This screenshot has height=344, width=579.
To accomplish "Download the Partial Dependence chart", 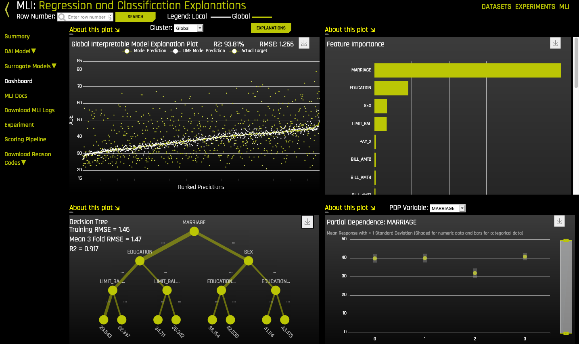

--

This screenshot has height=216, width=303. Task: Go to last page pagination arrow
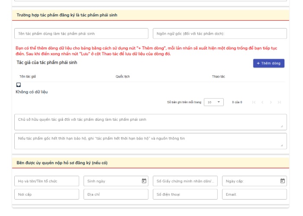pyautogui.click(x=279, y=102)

...

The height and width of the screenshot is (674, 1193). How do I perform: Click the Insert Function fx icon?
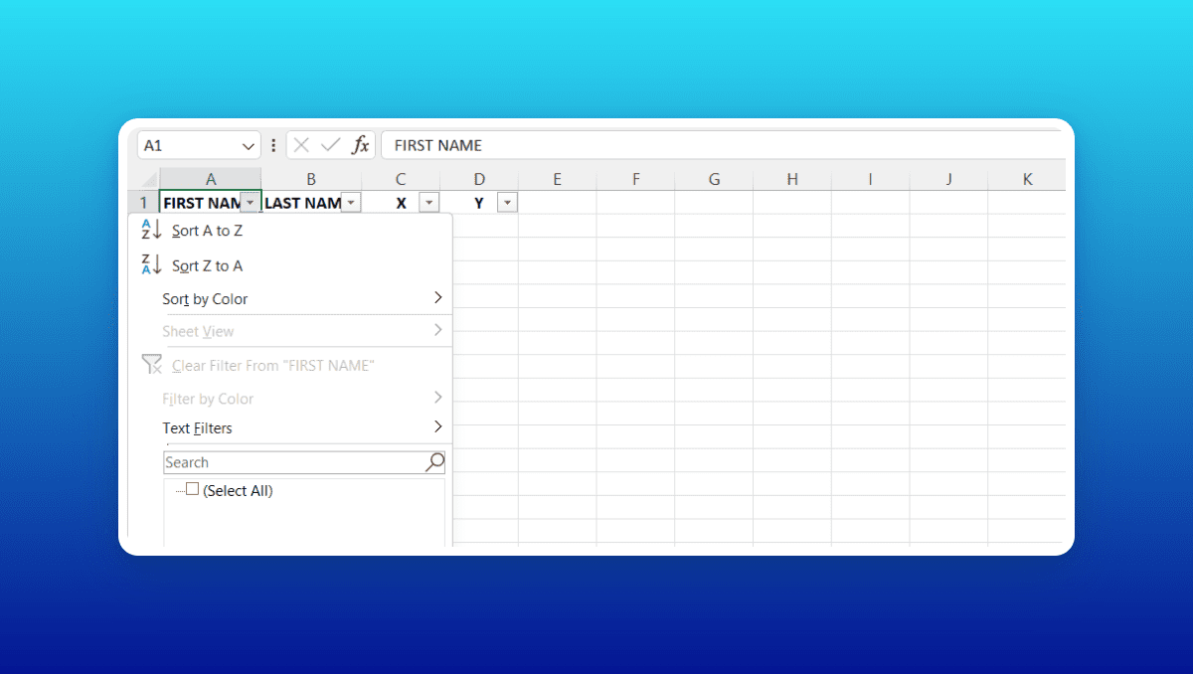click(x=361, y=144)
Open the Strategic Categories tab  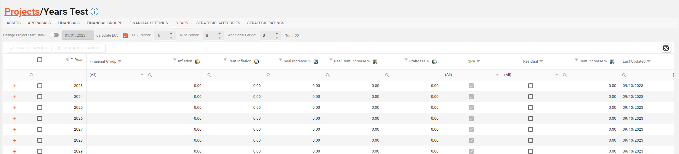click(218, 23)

→ **WHAT THE TASK REQUIRES**
Only one stretch of the listing is wanted: the lines starting at the one with "This screenshot has height=344, width=579." and ending at the one with "the Partial Dependence", copied exactly and free of pictures.

→ **EXERCISE RESULT**
This screenshot has height=344, width=579.
To accomplish "Download the Partial Dependence chart", 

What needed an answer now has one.